First you need to decide if you are going to paint or stain your hallway cabinet. Staining is usually more expensive and time consuming because you’ll need a nicer wood or wood veneer to stain. Although, staining is a little more complicated – you get the look of a real wood cabinet.
For our hallway cabinet, however, we decided to paint it. This was mostly time constraints with our other projects this year (like this farmhouse bathroom that we completely built out from scratch in just six weeks). I also love the pop of color that the paint adds to our cabinet!
We did choose to stain the top, which really brings the rich wood tones. I love the contrast!
Design your hallway cabinet.
For any woodworking build, it all starts with a good design and plan. You definitely want to measure the space that your cabinet will fit in a few times just so you don’t mess that part up!
This hallway cabinet build is really a lot more simple than other cabinetry that you’ll see because it has NO complicated joinery. Since we decided to paint the hallway cabinet, Logan elected to skip all of the normal dado and rabbet cuts you would normally do when building a cabinet. If you are staining however, you must do these cuts. Here’s a great tutorial about building a cabinet with the dado and rabbet cuts.
If your cabinet will be a “built-in” like ours, be sure to check your walls first to make sure they are square. If they aren’t, you’ll need to account for any adjustments needed in your cabinet design.
Be sure that the wood grain of the cabinet vertical pieces runs vertical and the horizontal pieces runs horizontal, if you decide to stain your cabinet rather than paint. We didn’t worry about this because the cabinet was getting painted. This allowed us to use up some scrap pieces of plywood.
Cut wood for hallway cabinet.
Now that design is done, you’ll start by getting all of your wood pieces for your cabinet cut on the table saw. If you are staining, don’t forget to do your dado and rabbet cuts here. Also don’t forget to cut in notches for your toe-kick unless you are setting your cabinet on a base like we did.
Ours was pretty simple because we essentially built a box for the cabinet and then set it on top of the base.
Give everything a light sand before assembling.
Don’t forget to cut the plywood pieces for the inside shelves too!
Drill shelf pin holes.
Rockler’s Pro Shelf Drilling Jig makes the drilling the shelf pin holes a complete breeze! You just attach it to the plywood piece and drill all of your pin holes at once using the Drilling Bit. Couldn’t be more simple! This definitely saved us time and eliminated the possibility of misaligned shelves, which would have been a major bummer.

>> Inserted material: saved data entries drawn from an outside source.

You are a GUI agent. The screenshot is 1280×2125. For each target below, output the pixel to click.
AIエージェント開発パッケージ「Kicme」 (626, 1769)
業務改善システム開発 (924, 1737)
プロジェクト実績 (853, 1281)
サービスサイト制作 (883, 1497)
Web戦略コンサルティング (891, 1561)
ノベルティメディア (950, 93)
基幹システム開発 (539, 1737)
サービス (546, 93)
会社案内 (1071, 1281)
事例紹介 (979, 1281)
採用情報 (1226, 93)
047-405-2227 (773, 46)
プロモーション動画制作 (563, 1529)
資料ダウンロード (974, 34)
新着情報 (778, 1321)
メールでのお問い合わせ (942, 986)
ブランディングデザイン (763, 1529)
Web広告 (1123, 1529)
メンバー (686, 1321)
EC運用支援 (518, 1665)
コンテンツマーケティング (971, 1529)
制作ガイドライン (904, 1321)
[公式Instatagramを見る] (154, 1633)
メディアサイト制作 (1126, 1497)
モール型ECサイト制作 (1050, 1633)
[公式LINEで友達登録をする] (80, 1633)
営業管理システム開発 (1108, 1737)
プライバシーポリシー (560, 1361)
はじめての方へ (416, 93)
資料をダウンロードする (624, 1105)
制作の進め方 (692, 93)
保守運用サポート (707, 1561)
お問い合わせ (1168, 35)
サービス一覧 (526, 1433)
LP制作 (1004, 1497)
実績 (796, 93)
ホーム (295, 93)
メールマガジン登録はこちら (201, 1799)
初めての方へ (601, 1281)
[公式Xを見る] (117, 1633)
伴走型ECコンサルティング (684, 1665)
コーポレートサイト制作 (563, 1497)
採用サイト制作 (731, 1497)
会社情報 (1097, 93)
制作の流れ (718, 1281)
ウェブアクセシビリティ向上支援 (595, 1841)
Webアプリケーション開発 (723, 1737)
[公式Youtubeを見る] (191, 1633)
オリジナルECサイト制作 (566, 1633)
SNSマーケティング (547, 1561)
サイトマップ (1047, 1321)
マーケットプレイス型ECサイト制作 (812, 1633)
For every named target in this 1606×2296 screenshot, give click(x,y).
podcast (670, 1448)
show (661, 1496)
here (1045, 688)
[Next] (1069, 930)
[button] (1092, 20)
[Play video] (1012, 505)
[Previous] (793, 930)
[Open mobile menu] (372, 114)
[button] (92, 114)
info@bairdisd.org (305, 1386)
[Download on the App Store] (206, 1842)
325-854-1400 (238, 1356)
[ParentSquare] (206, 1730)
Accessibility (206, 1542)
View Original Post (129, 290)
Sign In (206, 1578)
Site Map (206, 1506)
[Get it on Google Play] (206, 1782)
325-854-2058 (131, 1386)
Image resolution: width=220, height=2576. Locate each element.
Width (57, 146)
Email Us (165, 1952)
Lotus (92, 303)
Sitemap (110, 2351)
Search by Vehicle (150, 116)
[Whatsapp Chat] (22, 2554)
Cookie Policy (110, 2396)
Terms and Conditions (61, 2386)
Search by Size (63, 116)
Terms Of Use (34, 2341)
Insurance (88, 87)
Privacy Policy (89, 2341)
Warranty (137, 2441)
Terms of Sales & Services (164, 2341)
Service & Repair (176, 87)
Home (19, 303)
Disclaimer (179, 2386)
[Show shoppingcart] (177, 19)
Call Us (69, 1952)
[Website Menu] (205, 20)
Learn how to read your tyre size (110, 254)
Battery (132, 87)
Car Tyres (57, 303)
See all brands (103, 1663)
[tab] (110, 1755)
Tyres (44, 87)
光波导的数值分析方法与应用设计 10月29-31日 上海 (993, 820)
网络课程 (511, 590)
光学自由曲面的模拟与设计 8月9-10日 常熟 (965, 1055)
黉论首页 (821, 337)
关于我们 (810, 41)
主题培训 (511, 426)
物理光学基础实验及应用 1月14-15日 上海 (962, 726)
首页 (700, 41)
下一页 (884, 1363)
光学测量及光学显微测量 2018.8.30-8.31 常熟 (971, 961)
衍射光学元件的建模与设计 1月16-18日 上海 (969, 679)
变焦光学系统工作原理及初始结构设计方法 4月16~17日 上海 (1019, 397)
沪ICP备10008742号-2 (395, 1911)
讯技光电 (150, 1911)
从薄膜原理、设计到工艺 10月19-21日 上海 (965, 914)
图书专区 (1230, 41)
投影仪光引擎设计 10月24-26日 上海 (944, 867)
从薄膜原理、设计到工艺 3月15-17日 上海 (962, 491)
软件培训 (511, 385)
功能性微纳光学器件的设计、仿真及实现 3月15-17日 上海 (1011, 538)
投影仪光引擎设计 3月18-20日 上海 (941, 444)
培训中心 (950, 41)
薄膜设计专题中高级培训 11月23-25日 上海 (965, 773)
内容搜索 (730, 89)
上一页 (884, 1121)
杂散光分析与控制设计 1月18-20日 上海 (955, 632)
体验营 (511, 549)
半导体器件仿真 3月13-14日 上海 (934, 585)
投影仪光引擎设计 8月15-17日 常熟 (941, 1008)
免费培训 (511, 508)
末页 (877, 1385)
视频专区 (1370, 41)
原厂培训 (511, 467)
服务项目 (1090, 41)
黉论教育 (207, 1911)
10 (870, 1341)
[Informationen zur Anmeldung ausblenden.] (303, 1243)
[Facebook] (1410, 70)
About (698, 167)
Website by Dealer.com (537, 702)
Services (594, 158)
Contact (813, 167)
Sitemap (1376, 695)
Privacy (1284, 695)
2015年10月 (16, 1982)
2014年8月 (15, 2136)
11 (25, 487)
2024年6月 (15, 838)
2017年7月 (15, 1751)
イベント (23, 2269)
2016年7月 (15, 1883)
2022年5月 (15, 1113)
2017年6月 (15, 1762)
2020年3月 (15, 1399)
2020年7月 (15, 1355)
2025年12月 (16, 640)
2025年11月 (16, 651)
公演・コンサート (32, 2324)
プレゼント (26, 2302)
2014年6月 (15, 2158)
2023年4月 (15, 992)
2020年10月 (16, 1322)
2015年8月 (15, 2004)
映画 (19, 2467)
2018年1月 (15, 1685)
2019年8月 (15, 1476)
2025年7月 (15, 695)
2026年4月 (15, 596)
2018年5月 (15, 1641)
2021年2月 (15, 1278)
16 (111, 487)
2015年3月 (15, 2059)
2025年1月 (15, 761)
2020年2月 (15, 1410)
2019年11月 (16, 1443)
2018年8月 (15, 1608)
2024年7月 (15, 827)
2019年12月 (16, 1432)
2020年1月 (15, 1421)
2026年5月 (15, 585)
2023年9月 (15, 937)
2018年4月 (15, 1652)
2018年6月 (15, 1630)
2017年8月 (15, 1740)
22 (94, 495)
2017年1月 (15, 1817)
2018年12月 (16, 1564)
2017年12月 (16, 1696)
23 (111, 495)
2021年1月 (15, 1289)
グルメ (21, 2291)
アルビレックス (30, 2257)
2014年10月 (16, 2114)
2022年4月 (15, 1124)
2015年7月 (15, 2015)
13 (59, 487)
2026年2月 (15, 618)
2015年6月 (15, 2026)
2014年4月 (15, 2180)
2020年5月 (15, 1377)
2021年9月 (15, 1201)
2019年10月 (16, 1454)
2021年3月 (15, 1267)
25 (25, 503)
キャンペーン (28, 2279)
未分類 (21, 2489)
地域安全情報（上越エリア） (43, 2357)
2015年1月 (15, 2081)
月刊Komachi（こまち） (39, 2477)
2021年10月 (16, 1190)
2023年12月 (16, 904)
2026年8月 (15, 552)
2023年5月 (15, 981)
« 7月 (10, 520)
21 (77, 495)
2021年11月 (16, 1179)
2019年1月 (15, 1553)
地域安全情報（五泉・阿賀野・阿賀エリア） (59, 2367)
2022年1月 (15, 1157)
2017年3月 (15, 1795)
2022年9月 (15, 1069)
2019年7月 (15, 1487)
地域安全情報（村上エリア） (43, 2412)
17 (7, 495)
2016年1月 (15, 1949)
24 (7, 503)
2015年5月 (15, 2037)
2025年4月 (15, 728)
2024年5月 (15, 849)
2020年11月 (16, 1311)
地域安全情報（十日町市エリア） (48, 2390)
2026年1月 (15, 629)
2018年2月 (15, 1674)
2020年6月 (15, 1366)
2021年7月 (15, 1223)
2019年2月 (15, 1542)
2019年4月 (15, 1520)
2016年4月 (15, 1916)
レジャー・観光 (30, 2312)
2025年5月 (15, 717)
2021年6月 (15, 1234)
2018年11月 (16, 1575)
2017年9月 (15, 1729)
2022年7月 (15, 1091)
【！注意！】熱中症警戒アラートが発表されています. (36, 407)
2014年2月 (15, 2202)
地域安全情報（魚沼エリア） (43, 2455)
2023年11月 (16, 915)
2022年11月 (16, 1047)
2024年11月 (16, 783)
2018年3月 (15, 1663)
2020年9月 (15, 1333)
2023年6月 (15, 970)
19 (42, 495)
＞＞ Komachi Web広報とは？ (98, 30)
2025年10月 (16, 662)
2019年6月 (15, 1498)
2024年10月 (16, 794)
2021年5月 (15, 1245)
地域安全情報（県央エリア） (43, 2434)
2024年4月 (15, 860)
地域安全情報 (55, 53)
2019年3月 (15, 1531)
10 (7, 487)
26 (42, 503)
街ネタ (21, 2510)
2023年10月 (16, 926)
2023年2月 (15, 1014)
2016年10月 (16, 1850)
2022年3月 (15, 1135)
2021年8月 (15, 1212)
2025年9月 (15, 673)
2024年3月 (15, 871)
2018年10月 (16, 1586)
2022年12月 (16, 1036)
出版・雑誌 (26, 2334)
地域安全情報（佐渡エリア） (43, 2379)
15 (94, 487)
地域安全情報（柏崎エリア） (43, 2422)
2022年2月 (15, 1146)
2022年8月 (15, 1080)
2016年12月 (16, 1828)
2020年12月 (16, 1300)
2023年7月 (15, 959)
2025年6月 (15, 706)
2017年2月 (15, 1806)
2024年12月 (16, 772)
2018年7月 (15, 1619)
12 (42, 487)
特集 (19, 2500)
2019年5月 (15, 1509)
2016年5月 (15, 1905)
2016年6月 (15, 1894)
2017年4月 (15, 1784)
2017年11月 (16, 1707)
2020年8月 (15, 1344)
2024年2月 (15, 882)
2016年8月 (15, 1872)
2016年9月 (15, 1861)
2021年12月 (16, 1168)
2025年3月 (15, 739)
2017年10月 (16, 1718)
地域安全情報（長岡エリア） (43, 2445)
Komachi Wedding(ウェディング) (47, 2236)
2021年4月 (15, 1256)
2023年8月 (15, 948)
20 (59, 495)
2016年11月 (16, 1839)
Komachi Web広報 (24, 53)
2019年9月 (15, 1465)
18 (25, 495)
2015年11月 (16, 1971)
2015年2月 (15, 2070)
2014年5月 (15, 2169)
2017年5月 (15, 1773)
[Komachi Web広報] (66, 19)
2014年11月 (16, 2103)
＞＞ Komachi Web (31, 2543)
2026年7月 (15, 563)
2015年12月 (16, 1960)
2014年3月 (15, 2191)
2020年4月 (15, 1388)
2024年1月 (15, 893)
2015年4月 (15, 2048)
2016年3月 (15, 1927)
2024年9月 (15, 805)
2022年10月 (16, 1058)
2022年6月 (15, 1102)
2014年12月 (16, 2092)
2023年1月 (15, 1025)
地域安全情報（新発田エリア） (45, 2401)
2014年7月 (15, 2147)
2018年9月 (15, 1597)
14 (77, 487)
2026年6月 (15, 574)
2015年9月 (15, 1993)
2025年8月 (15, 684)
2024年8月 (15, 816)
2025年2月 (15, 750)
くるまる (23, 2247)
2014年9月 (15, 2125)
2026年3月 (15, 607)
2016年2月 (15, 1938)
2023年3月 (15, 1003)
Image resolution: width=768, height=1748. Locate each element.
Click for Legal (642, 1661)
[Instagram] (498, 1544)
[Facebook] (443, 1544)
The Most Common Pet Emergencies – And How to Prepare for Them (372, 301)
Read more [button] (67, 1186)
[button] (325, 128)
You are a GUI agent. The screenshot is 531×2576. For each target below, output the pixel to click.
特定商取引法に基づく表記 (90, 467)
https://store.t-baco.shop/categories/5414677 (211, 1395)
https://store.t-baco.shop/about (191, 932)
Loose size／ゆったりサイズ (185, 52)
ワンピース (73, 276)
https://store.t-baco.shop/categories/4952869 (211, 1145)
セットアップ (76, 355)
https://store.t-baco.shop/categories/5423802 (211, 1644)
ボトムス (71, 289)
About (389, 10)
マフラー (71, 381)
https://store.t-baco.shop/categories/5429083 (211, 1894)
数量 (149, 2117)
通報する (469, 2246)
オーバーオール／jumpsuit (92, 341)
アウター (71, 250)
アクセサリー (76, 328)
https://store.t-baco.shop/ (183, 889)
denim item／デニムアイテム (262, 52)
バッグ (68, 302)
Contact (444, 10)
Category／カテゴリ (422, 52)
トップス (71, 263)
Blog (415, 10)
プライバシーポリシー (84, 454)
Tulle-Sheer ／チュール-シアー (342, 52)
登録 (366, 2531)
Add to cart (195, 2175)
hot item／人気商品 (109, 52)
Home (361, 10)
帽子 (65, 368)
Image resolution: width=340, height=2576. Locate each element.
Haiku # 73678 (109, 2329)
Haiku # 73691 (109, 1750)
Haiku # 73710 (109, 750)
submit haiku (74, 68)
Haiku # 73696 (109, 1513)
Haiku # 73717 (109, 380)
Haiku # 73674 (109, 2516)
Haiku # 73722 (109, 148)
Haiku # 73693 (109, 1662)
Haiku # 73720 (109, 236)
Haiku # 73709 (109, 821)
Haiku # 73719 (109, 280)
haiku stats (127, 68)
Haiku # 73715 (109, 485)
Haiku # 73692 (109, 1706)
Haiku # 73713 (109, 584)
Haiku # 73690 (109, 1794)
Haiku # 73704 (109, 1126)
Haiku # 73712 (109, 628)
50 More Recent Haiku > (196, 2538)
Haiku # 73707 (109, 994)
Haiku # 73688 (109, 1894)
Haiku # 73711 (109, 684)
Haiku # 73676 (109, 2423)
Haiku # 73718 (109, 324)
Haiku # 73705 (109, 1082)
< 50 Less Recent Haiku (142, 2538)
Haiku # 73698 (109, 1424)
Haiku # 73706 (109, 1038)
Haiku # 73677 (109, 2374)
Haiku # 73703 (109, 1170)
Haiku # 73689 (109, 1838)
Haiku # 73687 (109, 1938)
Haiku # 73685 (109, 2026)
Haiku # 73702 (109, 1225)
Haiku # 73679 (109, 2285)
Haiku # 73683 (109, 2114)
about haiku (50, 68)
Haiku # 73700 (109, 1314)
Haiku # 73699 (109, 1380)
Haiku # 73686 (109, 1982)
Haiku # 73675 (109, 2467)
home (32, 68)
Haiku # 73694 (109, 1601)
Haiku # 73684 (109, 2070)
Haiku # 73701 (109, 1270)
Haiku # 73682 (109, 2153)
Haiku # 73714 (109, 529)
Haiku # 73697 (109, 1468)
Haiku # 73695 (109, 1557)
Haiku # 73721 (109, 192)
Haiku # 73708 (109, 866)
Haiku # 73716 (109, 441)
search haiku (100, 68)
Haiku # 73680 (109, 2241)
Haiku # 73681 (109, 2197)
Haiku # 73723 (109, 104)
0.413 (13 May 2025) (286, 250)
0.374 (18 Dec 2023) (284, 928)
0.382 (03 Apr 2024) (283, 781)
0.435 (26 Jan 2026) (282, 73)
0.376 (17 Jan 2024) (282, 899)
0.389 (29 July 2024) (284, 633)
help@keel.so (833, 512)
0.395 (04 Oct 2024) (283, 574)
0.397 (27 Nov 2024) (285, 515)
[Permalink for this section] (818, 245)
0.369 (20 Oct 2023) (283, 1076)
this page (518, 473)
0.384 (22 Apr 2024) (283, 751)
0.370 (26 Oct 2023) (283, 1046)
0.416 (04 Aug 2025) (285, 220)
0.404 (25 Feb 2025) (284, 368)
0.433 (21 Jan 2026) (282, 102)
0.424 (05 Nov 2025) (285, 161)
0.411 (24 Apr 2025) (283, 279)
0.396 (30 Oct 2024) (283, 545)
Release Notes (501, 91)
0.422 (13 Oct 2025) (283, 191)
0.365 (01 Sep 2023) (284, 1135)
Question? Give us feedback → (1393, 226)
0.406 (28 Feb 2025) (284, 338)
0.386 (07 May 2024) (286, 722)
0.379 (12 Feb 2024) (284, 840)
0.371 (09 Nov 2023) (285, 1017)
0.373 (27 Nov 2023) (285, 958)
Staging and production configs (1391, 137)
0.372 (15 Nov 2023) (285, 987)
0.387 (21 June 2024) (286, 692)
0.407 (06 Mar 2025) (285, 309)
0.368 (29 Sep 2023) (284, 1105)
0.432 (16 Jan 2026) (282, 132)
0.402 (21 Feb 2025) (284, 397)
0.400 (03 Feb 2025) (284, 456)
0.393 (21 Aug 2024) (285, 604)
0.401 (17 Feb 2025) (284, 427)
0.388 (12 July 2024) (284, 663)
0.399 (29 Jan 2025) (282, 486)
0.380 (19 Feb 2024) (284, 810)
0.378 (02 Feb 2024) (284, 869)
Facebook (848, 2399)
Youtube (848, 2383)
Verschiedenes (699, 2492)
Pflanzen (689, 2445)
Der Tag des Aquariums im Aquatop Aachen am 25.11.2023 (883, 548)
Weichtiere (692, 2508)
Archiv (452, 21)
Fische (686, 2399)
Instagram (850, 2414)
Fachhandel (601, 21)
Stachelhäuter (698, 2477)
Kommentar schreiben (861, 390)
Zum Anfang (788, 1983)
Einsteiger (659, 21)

If you are planning on adding shelves to your hallway cabinet, why not make them adjustable? This way your shelves will be perfect for whatever you need them for in the future. Definitely be sure to your drill the holes on the vertical pieces before you assemble the cabinet.
You’ll see on the left side of our cabinet, we have our printer there now…but if we ever wanted to move it in the future, we could easily adjust the height of the shelves. We did build a third shelf that’s sitting at the bottom of the cabinet in case we want three on the left side in the future.
Assemble the hallway cabinet.
Start by assembling your pieces on a completely level surface. If you don’t use a level surface, you will have a heck of a time trying to square up your cabinet.
Armed with a level surface and Rockler’s Clamp-It Corner Clamping Jig, it really makes it easy to square up the corners of the cabinet base. These attach to the two pieces of wood to hold them together and create a square corner while you screw everything in place. Once the corner clamping jigs are on, you can screw the corners of the cabinet with an Impact Driver and Construction Screws.
For the back of the cabinet, we simply attached on a sheet of 1/4” plywood. We knew that we would be trimming things out where the cabinet touches the wall, which would cover the edge of the back – so we didn’t bother with a rabbet cut there.
Add cabinet front face.
Since we were painting the hallway cabinet, we were able to use extra plywood for the front face of the cabinet. If you’re not painting your cabinet, you would need use trim pieces here – which gets costly pretty quick!
Cut your pieces down to size and attach them to the cabinet with a thin bead of wood glue and a nail gun.
Build cabinet doors.
Before you start to stain or paint your cabinet, go ahead and start building your doors.
We were looking for a really budget friendly way to build cabinet doors and this certainly was cheap! We ended up creating a cabinet door that used 1/2″ MDF as trim pieces to create an interesting door front design and attached that to a piece of 1/4″ MDF. This was the simplest and cheapest way for us to build the doors with the scrap we had on hand.
Make and attach counter top.
With your hallway cabinet assembled, it’s time to focus on that countertop. You’ll see that Logan made a counter top by adding some oak veneer plywood to a 1/2” MDF panel with construction adhesive and trimmed with 1″x2″ oak trim. The MDF panel was screwed to the cabinet first. Let the construction adhesive set and dry overnight with some heavy things on top of the countertop and some clamps added to the front.
This was a really easy and pretty cheap way to build the counter top of our hallway cabinet.
Attach toe kick base.
For the toe kick, we made a separate box that was approximately 3.5″ tall and measured 1″ smaller than the cabinet. The toe kick was screwed in the cabinet from the bottom.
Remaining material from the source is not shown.